> BRIEF
I need the lines below from the one with "すべて表示 (652, 2051)" down to the one with "Tous les produits (725, 126)" reproduced exactly, both ends included, and nothing else.

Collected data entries
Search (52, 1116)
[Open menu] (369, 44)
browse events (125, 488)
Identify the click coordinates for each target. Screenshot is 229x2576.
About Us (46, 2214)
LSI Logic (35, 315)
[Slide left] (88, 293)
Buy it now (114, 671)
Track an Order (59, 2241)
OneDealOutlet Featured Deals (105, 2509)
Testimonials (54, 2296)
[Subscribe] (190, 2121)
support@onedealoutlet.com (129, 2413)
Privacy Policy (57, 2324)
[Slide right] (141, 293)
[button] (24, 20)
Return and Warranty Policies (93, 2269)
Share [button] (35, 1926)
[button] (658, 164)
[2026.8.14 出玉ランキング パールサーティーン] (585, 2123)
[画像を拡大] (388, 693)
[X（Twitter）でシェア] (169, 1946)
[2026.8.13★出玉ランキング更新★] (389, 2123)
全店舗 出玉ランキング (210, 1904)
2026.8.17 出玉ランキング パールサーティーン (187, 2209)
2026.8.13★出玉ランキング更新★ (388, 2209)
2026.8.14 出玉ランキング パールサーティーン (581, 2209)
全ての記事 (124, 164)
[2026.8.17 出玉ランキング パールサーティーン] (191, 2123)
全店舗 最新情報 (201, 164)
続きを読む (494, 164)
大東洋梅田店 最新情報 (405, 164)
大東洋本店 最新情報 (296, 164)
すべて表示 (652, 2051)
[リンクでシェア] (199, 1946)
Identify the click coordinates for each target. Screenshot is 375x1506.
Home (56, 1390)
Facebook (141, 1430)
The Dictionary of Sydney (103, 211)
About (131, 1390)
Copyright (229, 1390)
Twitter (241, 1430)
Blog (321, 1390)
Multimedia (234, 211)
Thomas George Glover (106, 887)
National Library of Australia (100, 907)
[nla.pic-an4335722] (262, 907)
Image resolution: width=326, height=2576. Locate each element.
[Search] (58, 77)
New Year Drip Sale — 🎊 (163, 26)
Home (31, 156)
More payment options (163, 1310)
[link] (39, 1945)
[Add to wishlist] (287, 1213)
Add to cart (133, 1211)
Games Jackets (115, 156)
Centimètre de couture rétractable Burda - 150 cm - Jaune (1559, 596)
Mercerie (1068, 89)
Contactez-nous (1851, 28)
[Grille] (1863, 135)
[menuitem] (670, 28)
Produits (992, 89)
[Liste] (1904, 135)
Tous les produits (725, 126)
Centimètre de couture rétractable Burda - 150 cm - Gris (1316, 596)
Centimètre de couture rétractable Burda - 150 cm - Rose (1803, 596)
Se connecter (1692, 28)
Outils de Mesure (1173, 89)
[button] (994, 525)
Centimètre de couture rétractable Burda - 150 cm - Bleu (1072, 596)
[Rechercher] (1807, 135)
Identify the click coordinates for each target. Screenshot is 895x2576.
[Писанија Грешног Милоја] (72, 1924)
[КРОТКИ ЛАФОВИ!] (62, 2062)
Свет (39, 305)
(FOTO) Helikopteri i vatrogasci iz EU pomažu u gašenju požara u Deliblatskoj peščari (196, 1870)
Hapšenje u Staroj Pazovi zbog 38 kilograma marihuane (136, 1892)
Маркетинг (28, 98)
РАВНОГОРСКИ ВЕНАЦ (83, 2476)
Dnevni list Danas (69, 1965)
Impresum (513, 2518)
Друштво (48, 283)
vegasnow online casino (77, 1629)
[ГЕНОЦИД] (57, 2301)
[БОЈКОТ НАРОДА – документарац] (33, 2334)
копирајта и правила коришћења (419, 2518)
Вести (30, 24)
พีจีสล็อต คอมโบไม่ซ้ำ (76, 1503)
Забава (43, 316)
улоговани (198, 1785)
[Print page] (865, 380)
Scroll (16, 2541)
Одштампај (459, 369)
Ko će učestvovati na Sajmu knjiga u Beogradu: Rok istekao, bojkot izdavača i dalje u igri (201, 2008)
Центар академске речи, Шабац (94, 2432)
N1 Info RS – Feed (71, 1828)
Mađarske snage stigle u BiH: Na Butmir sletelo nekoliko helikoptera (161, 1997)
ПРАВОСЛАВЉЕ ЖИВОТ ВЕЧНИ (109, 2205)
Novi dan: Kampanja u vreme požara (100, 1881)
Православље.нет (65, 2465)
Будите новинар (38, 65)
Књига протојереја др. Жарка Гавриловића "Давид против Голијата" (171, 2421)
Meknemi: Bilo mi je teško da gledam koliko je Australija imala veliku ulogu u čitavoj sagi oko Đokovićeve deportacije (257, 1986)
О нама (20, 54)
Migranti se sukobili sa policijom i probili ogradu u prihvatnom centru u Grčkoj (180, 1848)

> TASK RESULT
すべて表示 (652, 2051)
[リンクでシェア] (199, 1946)
Identify the click coordinates for each target. Screenshot is 375x1506.
Home (56, 1390)
Facebook (141, 1430)
The Dictionary of Sydney (103, 211)
About (131, 1390)
Copyright (229, 1390)
Twitter (241, 1430)
Blog (321, 1390)
Multimedia (234, 211)
Thomas George Glover (106, 887)
National Library of Australia (100, 907)
[nla.pic-an4335722] (262, 907)
Image resolution: width=326, height=2576. Locate each element.
[Search] (58, 77)
New Year Drip Sale — 🎊 (163, 26)
Home (31, 156)
More payment options (163, 1310)
[link] (39, 1945)
[Add to wishlist] (287, 1213)
Add to cart (133, 1211)
Games Jackets (115, 156)
Centimètre de couture rétractable Burda - 150 cm - Jaune (1559, 596)
Mercerie (1068, 89)
Contactez-nous (1851, 28)
[Grille] (1863, 135)
[menuitem] (670, 28)
Produits (992, 89)
[Liste] (1904, 135)
Tous les produits (725, 126)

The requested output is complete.